SOURCE MATERIAL

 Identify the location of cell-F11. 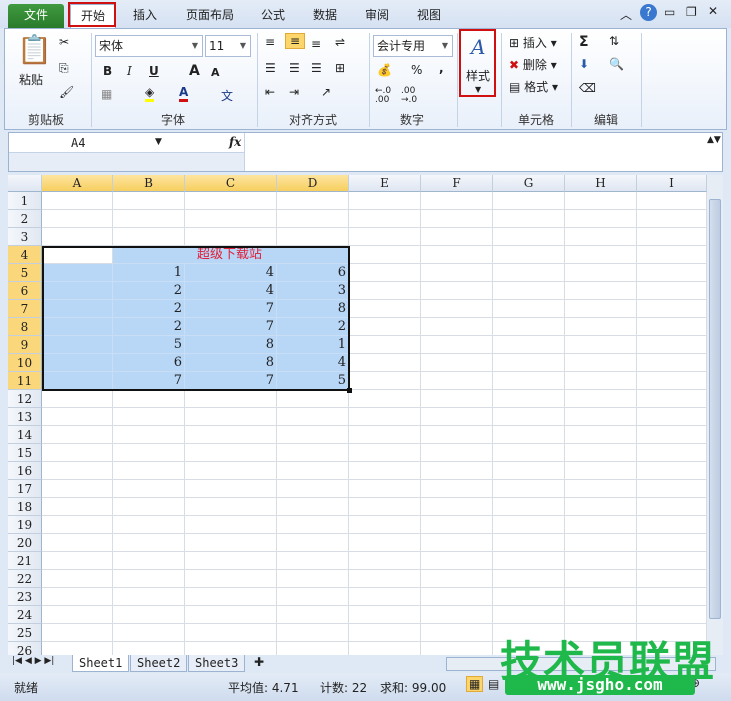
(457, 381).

--

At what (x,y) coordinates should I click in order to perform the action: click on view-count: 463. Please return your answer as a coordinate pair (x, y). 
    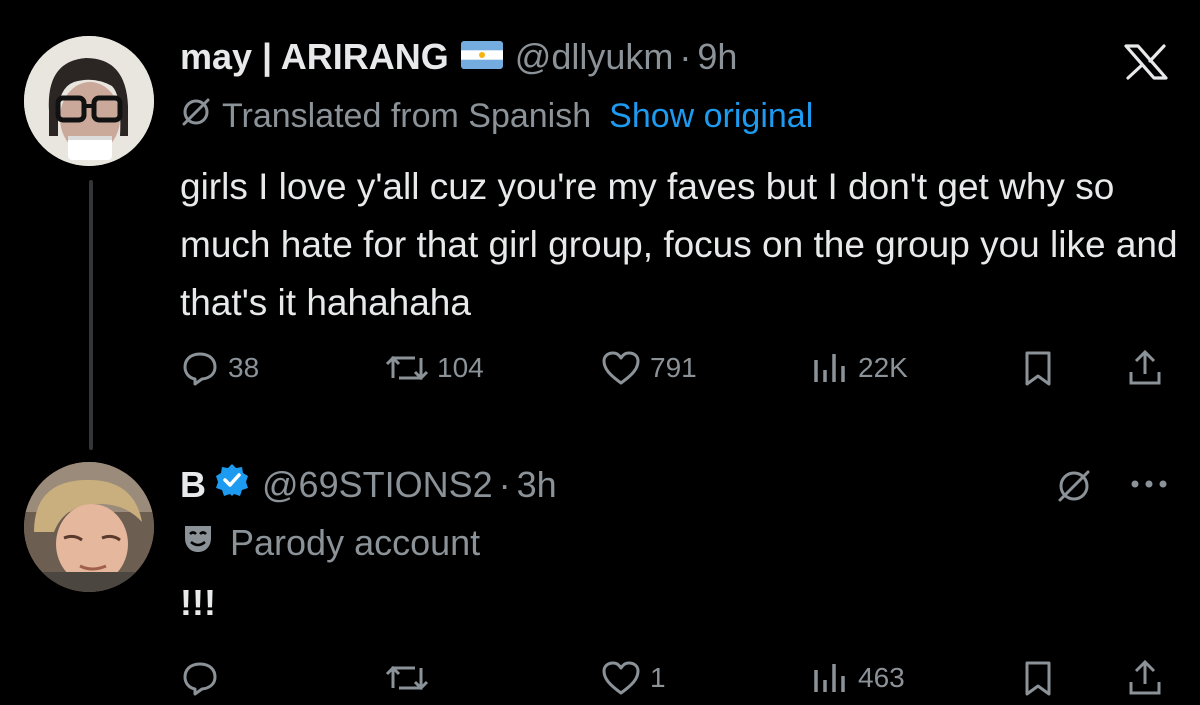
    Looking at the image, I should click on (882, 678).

==

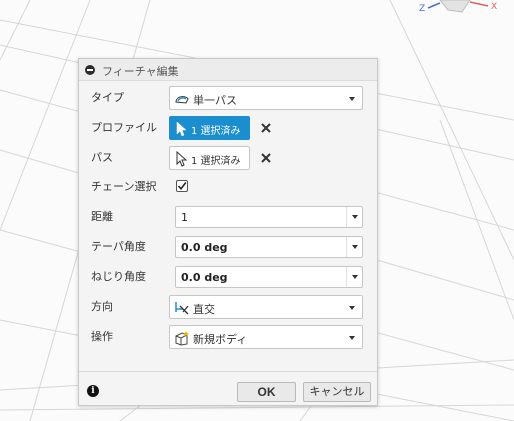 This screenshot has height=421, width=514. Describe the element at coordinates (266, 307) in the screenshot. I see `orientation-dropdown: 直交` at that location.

PROBLEM REQUIREMENTS
Pick out every line in the records above that contains the word "click", and copy each of those lines in full.

WRITTEN SOLUTION
At what (x,y) coordinates should I click in order to perform the action: click on view-count: 463. Please return your answer as a coordinate pair (x, y). 
    Looking at the image, I should click on (882, 678).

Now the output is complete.